### WORK ORDER:
Repeat verbatim, and only, the lines of the data below, beginning at the line that contains "Given: Sort by Event Name column arrow" and stopping after the line that contains "Select circled 南海".

---------- RECORDS SUPPLIED ----------

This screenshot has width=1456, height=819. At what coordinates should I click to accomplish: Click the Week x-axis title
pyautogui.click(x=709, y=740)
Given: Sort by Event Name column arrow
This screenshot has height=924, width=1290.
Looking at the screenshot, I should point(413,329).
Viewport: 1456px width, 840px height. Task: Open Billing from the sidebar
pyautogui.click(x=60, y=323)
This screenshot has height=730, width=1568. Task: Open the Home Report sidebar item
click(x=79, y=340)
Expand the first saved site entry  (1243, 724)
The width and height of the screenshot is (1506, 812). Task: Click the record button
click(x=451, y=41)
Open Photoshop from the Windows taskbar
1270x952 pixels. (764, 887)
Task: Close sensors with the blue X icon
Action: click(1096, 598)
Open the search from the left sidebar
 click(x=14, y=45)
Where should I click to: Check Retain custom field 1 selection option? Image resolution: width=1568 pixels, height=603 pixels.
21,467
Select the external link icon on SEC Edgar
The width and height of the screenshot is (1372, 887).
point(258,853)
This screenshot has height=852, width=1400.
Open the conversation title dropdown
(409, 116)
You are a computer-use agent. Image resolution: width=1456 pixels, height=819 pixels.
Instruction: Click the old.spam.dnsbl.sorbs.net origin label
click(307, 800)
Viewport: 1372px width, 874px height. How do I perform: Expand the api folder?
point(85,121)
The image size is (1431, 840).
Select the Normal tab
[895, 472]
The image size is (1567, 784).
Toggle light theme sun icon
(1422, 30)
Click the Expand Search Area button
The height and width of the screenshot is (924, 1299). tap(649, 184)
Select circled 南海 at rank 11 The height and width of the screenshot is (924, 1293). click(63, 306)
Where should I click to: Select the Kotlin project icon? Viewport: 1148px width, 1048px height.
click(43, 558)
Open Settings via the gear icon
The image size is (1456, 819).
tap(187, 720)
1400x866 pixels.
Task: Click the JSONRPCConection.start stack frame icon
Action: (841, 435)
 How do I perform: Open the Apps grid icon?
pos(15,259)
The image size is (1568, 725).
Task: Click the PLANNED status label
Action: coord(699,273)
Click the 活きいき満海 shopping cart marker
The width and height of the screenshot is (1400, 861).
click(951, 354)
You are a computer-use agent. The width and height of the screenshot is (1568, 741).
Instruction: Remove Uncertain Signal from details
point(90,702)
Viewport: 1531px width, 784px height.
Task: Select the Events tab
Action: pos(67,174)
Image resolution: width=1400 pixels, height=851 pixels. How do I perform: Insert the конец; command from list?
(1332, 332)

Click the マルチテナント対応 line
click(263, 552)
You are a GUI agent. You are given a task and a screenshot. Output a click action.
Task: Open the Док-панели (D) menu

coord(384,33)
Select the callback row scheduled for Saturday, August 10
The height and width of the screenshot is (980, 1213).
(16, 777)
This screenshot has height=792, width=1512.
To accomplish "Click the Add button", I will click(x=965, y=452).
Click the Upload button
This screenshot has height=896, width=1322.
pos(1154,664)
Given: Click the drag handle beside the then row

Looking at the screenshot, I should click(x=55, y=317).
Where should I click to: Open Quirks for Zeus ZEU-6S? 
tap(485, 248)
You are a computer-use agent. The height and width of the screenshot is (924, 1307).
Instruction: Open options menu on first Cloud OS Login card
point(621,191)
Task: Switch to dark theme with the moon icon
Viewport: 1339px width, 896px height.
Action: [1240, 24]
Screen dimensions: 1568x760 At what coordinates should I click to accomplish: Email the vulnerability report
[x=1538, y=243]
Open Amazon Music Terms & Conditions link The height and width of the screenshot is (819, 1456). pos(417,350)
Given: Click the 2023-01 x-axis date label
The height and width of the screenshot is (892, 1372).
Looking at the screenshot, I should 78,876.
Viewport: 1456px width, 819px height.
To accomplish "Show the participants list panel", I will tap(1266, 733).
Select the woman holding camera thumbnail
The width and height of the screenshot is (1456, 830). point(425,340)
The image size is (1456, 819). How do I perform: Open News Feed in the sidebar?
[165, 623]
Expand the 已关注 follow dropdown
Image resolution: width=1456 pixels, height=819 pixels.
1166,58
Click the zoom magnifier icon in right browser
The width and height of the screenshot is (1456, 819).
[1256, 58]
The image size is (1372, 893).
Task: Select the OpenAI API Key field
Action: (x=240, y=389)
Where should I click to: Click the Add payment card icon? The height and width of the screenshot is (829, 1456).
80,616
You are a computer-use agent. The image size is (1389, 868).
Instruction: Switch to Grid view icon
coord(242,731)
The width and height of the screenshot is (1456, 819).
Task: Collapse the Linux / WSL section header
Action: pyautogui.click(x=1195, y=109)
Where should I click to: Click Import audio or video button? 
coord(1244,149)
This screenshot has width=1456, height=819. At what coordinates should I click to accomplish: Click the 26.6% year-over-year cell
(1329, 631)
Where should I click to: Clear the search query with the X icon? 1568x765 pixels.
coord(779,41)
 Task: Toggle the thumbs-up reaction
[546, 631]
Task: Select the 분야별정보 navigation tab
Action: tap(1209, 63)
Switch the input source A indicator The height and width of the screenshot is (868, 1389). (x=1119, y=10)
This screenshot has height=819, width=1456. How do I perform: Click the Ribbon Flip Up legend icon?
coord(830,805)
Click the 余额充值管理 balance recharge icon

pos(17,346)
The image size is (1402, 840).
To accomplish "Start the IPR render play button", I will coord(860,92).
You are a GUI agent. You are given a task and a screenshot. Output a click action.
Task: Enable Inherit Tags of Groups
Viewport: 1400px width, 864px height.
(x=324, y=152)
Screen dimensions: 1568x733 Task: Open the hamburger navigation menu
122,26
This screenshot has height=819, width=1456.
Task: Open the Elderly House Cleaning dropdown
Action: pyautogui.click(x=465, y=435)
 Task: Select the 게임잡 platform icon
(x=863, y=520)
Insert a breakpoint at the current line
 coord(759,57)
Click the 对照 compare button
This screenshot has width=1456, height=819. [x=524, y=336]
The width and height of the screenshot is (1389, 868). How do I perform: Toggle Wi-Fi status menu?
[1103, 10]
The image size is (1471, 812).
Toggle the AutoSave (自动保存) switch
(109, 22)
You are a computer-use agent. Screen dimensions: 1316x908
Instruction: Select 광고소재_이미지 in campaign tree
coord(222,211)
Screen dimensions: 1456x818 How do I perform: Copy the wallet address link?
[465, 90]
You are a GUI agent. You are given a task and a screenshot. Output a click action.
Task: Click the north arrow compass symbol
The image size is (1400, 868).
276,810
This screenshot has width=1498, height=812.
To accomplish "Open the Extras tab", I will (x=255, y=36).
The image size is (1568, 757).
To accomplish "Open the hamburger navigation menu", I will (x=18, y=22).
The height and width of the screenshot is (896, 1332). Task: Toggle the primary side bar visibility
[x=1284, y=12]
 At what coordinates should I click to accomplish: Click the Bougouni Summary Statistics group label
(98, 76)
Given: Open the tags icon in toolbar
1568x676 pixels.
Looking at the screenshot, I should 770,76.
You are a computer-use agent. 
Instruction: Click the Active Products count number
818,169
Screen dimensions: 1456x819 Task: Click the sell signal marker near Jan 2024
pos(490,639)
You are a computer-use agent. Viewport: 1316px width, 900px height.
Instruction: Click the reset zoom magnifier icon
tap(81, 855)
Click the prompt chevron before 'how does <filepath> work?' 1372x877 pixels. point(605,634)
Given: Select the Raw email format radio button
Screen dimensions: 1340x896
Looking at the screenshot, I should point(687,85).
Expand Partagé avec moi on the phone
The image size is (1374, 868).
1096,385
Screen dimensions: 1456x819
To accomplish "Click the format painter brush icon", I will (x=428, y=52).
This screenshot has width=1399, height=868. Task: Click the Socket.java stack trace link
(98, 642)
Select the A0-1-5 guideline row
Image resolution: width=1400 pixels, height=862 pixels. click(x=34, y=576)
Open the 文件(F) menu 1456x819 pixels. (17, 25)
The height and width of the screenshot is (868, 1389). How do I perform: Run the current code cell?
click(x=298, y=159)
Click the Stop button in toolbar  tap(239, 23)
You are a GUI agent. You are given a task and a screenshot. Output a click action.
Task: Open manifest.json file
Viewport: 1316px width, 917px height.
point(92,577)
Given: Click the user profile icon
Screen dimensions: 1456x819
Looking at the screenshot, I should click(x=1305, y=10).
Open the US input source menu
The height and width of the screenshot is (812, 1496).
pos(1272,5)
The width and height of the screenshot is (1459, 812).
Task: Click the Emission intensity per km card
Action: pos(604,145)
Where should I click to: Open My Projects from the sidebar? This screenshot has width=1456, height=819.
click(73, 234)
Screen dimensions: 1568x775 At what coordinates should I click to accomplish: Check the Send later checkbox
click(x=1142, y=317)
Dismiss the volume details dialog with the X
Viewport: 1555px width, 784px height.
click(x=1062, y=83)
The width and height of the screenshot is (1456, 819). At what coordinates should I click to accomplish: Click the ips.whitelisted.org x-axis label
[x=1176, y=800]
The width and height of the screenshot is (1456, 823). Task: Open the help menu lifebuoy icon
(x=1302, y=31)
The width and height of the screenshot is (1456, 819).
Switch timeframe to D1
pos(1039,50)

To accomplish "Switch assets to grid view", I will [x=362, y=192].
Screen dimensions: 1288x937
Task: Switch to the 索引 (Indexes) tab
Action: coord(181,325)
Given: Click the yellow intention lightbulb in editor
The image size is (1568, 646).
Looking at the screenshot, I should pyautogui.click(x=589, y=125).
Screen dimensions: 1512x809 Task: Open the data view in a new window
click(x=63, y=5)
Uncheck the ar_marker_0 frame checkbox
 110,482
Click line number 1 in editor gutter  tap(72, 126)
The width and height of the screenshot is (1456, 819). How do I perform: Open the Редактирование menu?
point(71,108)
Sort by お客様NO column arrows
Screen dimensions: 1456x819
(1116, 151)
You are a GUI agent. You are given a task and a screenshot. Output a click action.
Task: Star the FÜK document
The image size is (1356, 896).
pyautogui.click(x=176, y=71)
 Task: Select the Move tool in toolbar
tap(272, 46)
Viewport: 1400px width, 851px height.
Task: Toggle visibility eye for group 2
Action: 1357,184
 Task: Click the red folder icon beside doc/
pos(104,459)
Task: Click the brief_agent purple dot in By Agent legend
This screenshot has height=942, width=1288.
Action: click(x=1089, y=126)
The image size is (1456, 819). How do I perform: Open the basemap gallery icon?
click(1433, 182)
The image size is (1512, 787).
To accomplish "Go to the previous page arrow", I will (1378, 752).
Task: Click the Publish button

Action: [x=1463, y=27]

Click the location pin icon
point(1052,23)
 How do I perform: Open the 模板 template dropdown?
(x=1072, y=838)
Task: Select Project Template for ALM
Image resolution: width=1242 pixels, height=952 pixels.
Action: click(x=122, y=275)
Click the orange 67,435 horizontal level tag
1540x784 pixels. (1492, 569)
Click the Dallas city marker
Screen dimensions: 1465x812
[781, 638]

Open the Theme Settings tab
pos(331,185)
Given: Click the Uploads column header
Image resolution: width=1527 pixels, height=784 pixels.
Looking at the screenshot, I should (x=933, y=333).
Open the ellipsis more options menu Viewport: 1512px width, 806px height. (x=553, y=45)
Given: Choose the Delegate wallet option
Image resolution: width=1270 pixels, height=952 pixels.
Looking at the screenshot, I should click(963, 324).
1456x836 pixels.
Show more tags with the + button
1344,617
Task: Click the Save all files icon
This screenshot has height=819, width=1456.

----------

### REPLY:
Given: Sort by Event Name column arrow
This screenshot has height=924, width=1290.
Looking at the screenshot, I should point(413,329).
Viewport: 1456px width, 840px height. Task: Open Billing from the sidebar
pyautogui.click(x=60, y=323)
This screenshot has height=730, width=1568. Task: Open the Home Report sidebar item
click(x=79, y=340)
Expand the first saved site entry  (1243, 724)
The width and height of the screenshot is (1506, 812). Task: Click the record button
click(x=451, y=41)
Open Photoshop from the Windows taskbar
1270x952 pixels. (764, 887)
Task: Close sensors with the blue X icon
Action: click(1096, 598)
Open the search from the left sidebar
 click(x=14, y=45)
Where should I click to: Check Retain custom field 1 selection option? Image resolution: width=1568 pixels, height=603 pixels.
21,467
Select the external link icon on SEC Edgar
The width and height of the screenshot is (1372, 887).
point(258,853)
This screenshot has height=852, width=1400.
Open the conversation title dropdown
(409, 116)
You are a computer-use agent. Image resolution: width=1456 pixels, height=819 pixels.
Instruction: Click the old.spam.dnsbl.sorbs.net origin label
click(307, 800)
Viewport: 1372px width, 874px height. How do I perform: Expand the api folder?
point(85,121)
The image size is (1431, 840).
Select the Normal tab
[895, 472]
The image size is (1567, 784).
Toggle light theme sun icon
(1422, 30)
Click the Expand Search Area button
The height and width of the screenshot is (924, 1299). tap(649, 184)
Select circled 南海 at rank 11 The height and width of the screenshot is (924, 1293). click(63, 306)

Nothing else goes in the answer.